The likable John Krasinski plays a TV reporter who first spots the whales poking their noses up through a hole in the ice to in order to breathe. Spearheading the rescue mission is Rachel Kramer, a Greenpeace activist played by Drew Barrymore. I have to give credit to Barrymore for playing Rachel not as a cuddly heroine, but as exactly the sort of woman who has compassion for whales because she’s got so many neurotic issues with the human animal.

The thing that separates “Big Miracle” from, say, “Free Willy” is that on the surface, at least, the film has an amiable cynicism. Its hook, which becomes a running joke, is that everyone who participates in the rescue mission is in it for his or her own selfish reasons. The Greenpeace activist has her eco-princess self-righteousness.
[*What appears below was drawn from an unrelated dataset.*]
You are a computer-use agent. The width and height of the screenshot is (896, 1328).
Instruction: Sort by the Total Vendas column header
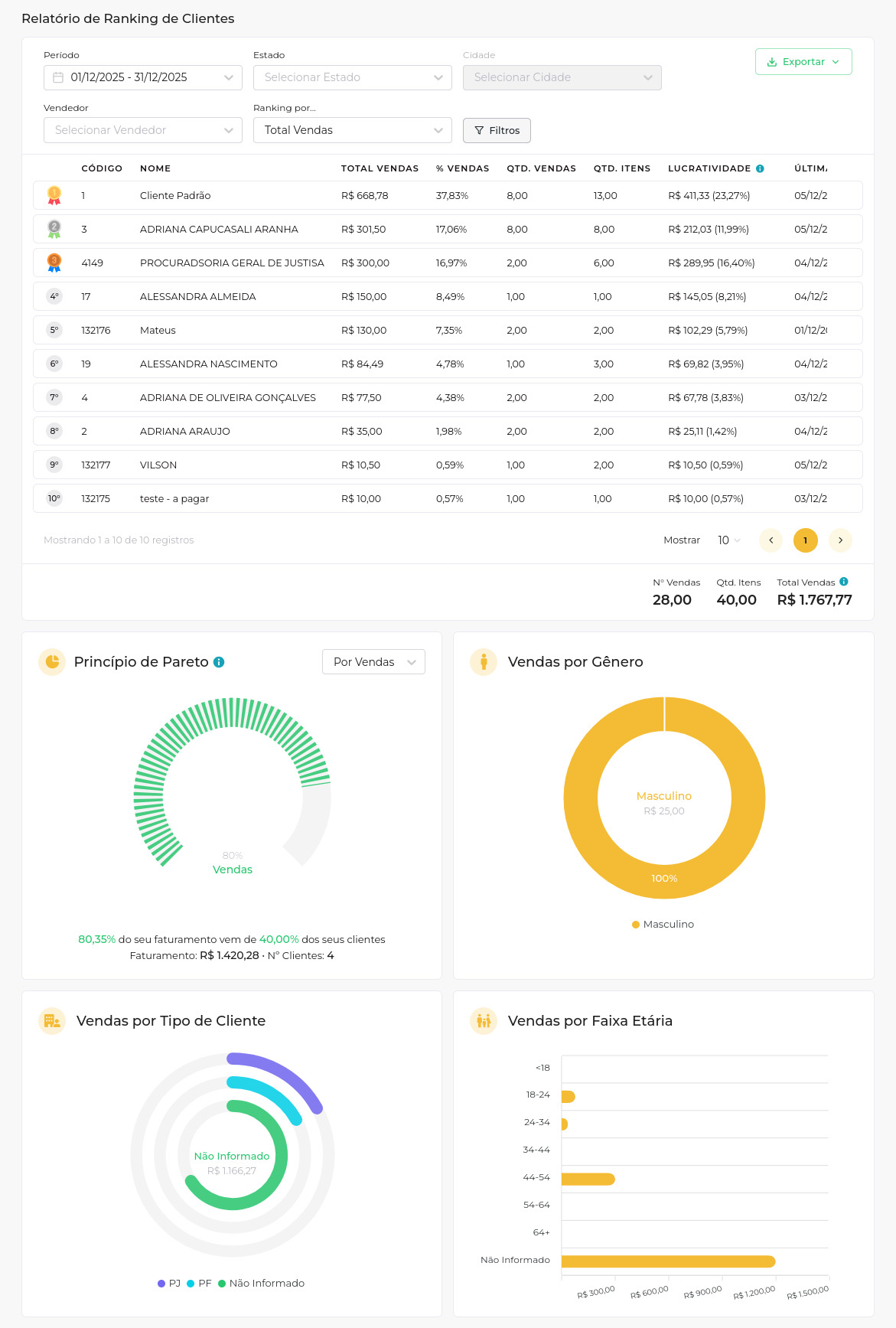point(380,168)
The greedy oil man, played by Ted Danson, who agrees to lend his hover barge to break up the ice, is just looking for some environmental-friendly PR. Yet by the time we hear President Reagan enlist the Soviets for help by picking up the phone to say “Hello Gorby, it’s Ronnie,” the movie has become a we-are-the-world lovefest.

“Big Miracle” wants to be a nostalgic tale of how, back in the good old ‘80s, everyone could come together when it mattered. At times, the movie is like a cheesy rabble-rouser made in the ‘80s.

“Big Miracle” is harmless enough, but what sticks in my craw about it, just a little bit, is its aura of fake activism. The movie doesn’t seem to realize that it’s exactly when the news media started to spend more time covering subjects like whales that it began to turn into news not for activists but for couch potatoes.